公安の内部情報で流れてきたものに、今回の爆破による殉職者のリストがあり、それに目を通す。春を阿笠宅まで送ってくれた若い刑事の名前があった。肩にかけた鞄がぐっと重みを増す。


「テロかな・・・なんか怖い・・・・・最近物騒な事件多いよね。ほら、こないだもどっかの遊園地で観覧車がさぁ」
「あったあった!観覧車が転がって来てた水族館わたしいたもん。ほんっと危機一髪だったわー。やなニュース多いよね」
「しばらくこのニュースばっかりになるじゃん、今日のドラマちゃんとやるかな」
「えー、だいじょうぶなんじゃない? あ、このCMまたやってるね。ほら『白鳥の湖』。おかーさんが見に行くって言ってた」
「すごい評判いいらしいよ。はくちょうっていえばさー、ほらアレ。もうすぐ帰ってくる奴」
「無人探査機? そういやもうすぐだっけ?」
「そうそう。

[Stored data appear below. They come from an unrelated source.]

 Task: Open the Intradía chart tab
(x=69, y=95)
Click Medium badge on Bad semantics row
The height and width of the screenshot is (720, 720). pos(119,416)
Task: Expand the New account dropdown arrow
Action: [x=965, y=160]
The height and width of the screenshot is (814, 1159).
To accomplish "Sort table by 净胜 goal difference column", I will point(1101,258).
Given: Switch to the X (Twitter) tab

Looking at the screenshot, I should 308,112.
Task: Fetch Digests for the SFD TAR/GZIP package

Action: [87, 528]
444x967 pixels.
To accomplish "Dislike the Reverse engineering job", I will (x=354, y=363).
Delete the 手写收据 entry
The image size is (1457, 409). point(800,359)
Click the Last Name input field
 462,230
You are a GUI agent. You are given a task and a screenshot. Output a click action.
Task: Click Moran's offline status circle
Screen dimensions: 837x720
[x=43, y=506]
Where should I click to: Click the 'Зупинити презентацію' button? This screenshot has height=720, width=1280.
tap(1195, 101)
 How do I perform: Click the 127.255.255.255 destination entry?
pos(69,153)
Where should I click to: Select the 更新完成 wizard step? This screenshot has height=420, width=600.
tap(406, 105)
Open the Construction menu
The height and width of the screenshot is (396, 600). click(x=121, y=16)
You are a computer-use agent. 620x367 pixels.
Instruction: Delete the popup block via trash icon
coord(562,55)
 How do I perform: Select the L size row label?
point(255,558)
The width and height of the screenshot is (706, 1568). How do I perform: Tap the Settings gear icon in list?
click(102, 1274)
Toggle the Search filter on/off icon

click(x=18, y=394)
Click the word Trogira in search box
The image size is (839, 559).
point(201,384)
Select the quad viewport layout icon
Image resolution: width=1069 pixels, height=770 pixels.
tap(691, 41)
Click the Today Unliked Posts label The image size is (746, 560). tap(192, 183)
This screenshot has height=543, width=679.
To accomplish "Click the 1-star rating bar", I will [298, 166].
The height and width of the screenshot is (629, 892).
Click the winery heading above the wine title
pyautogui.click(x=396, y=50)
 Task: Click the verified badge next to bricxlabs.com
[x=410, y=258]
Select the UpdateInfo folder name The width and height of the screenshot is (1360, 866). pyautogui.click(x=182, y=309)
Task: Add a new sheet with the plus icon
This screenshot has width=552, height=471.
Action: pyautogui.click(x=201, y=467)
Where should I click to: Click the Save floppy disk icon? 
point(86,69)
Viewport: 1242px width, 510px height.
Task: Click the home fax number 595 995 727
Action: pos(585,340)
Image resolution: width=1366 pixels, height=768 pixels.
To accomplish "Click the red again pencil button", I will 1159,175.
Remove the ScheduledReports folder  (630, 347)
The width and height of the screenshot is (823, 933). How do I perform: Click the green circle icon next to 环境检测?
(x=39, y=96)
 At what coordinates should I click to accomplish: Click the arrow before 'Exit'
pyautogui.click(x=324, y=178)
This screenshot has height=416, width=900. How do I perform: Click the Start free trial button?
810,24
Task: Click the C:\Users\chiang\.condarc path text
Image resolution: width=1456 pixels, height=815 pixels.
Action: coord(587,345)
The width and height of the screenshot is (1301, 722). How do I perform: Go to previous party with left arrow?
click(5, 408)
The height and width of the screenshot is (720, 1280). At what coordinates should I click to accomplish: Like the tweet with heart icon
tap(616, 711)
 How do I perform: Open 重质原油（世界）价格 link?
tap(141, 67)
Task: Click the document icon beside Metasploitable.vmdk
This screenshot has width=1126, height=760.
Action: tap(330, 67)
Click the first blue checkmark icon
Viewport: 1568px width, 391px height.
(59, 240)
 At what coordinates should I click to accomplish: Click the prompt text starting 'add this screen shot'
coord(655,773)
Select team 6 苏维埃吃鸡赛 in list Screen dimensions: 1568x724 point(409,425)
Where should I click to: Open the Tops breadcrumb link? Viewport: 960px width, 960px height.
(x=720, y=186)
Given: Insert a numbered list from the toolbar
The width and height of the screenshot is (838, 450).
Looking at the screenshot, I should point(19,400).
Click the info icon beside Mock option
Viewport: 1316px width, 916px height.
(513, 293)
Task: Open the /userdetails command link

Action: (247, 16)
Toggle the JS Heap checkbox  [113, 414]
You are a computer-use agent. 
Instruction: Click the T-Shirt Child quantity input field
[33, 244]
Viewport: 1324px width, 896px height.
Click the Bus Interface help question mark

このへんでも見えるらしいよ」
「テレビでやるんじゃない?」


街頭のざわめきの中で、ここしばらく自分のまわりにあった符牒に、気づけなかったことに、春は漸く気が付いた。――白鳥の湖は、悲劇だった。真実の愛が、すれ違う。愛は最後には勝つけれど、それには犠牲を伴うのだ。
《はくちょう》がかえってくるのが、5月1日。ならば、きっと今回の爆発は何かの事件の始まりなのかもしれない。
小さく、小さく、音楽が流れ続けている。細い糸のように。